We expect her to understand the actions and words of the physicians treating her, because she herself is a physician. That’s exactly how medical training has failed most of us. It has programed us to ignore our own feelings and emotions because they are thought to be less important than the patient and treating the disease. We ignore our own feelings, and we encourage and expect our colleagues to do the same. Perhaps, if we had been given some sort of coping mechanism or outlet, it would have been better. Unfortunately, without many healthy outlets for emotional release, most physicians are left feeling isolated and lacking the skills needed to cope with the strenuous years of training and demanding careers. It is no surprise that we have some of the highest rates of divorce, alcohol abuse, and suicide among all professionals.
Dr. Awdish talks about all these issues as she recounts her own medical problems and setbacks. Her accurate critique of the medical training system, shortfalls in empathy and communication, are interwoven in her story of betrayal and shortfalls of her own body and health. The reader is moved by her beautiful words, awed by her resilience, and inspired by her spirit. The physician reader empathizes, but also feels conflicted whenever she criticizes the unthoughtful words and actions of her caregivers. These conflicting feelings slowly fade away by Chapter 10. It is during this section that she recounts her time on bedrest with her second pregnancy. She describes the impromptu creation of a safe space in her labor and delivery hospital room where friends and colleagues came to drink tea and share the thoughts and feelings that they were programmed to repress and/or ignore for decades. It is in this place that the author gained empathy for her patients and physicians in the same way that she wished her physicians would empathize with her as a patient. She believes this is the important lesson of truly listening. Genuine and nonjudgmental listening.

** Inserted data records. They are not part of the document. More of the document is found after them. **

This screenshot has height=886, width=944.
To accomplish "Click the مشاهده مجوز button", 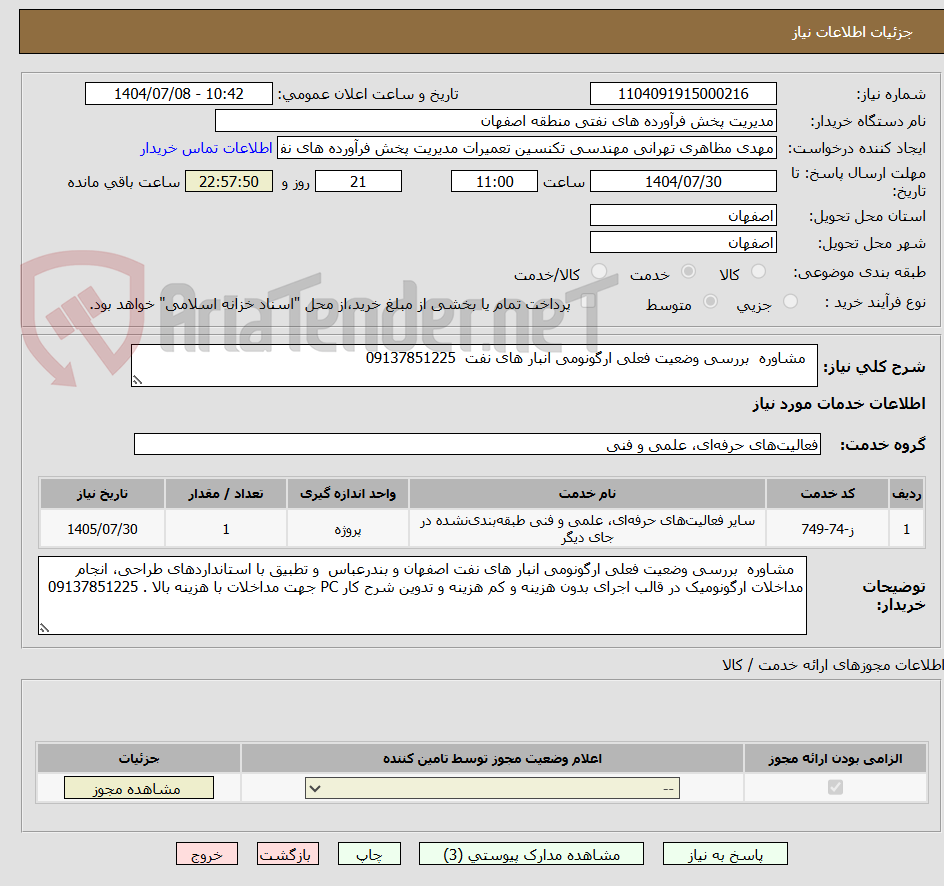I will 138,787.
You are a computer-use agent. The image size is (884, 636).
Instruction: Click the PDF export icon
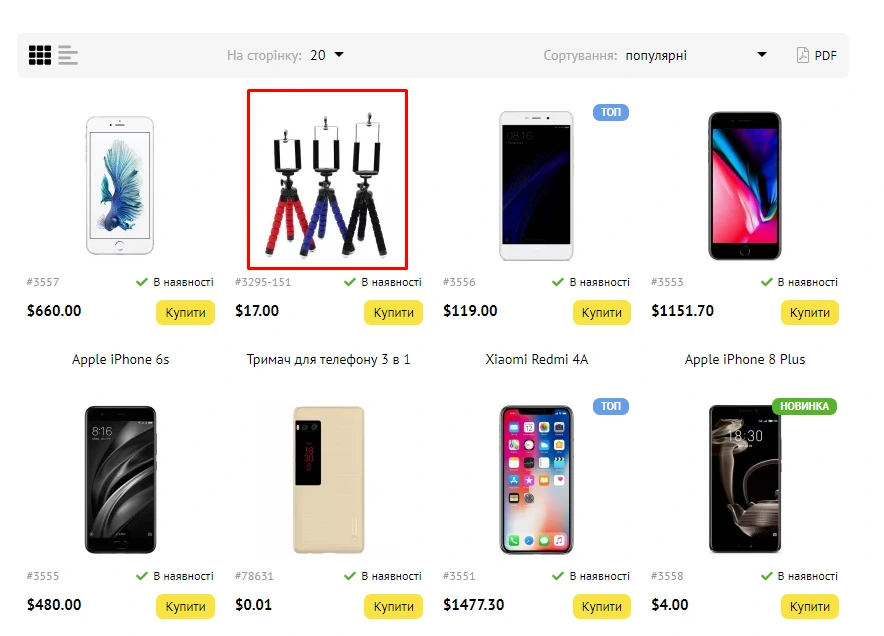coord(802,55)
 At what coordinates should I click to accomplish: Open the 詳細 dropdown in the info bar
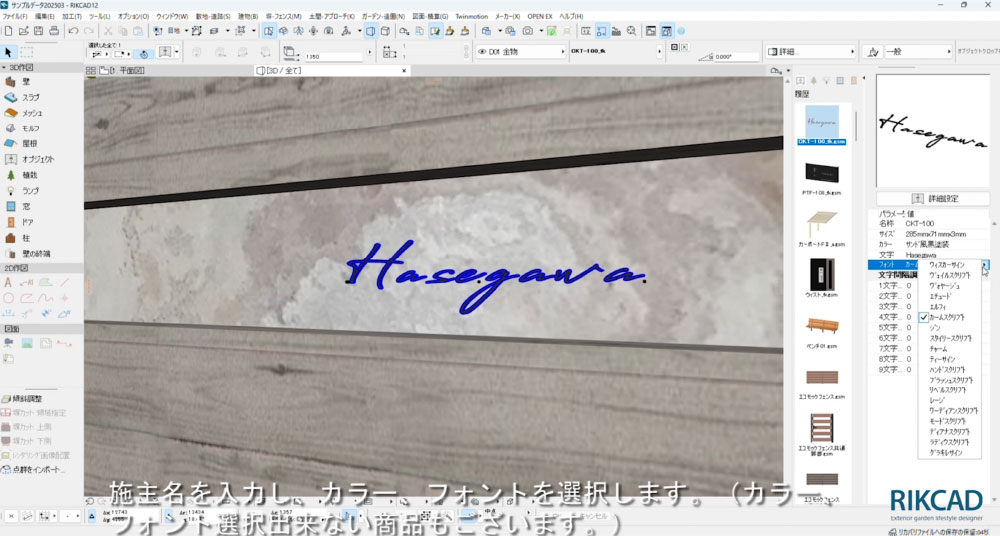811,52
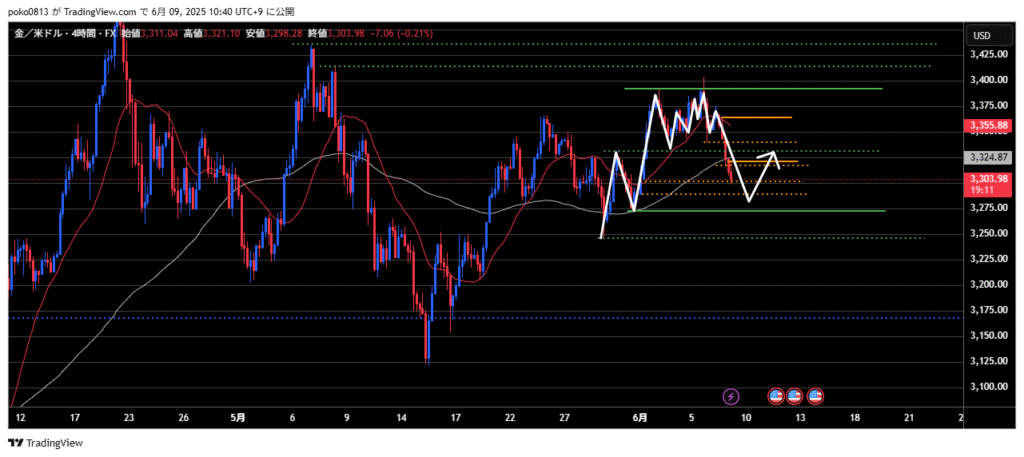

Bringing change is not easy. Bringing change into the institution that provides medical training may seem insurmountable. However, for our patients and our own survival, we must take this on. It is not that all physicians need to be taught empathy. By default, many of us who are attracted to medicine have some of the highest levels of empathy. What we need to change is the idea that, in order for us to be good clinicians and physicians, we must suppress our own feelings and emotions. On the contrary, we need to be encouraged to practice self awareness and insight. Our feelings need to be acknowledged, accepted, and when needed, worked through. Perhaps not during the patient interaction, but at a later time. Solitary or with a trusted group, we all need to have a safe space, one where physicians can truly heal ourselves.